Problem to solve: Return exactly the span of lines in the following data that opens with the line containing "Professionals (540, 47)" and closes with the line containing "Strength (97, 108)". Include nothing else.

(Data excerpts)
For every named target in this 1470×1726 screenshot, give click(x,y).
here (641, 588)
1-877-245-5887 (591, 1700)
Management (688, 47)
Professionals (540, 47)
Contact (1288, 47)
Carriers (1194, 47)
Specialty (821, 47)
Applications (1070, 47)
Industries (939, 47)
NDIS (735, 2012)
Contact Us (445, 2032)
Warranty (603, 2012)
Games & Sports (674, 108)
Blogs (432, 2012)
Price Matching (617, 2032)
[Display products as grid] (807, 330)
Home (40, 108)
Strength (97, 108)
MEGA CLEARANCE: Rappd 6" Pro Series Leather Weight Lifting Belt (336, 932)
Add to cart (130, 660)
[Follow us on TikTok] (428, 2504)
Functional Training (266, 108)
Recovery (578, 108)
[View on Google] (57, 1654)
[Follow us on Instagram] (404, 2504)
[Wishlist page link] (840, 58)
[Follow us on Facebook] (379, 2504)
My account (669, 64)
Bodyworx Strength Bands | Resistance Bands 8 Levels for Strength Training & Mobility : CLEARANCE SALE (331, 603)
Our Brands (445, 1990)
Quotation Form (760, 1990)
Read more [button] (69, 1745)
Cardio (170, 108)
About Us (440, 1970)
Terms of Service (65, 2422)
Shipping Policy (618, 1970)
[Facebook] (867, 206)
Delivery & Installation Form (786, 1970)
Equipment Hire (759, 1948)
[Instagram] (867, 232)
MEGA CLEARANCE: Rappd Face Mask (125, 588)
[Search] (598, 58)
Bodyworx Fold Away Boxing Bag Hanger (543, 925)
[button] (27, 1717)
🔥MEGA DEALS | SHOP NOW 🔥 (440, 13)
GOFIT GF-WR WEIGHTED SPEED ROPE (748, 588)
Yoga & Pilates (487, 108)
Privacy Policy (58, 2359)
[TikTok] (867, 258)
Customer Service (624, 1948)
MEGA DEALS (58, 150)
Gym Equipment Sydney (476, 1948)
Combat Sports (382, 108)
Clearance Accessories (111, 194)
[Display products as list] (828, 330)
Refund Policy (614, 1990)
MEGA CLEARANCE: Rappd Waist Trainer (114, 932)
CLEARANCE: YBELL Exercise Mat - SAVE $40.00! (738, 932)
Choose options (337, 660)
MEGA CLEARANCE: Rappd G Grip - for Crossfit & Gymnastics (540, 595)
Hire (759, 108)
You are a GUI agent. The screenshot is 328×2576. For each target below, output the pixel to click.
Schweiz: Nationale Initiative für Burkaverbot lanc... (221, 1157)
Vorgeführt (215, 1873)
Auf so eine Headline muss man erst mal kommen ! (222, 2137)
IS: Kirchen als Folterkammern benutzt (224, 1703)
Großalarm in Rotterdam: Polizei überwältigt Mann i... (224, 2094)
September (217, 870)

Task output:
Professionals (540, 47)
Contact (1288, 47)
Carriers (1194, 47)
Specialty (821, 47)
Applications (1070, 47)
Industries (939, 47)
NDIS (735, 2012)
Contact Us (445, 2032)
Warranty (603, 2012)
Games & Sports (674, 108)
Blogs (432, 2012)
Price Matching (617, 2032)
[Display products as grid] (807, 330)
Home (40, 108)
Strength (97, 108)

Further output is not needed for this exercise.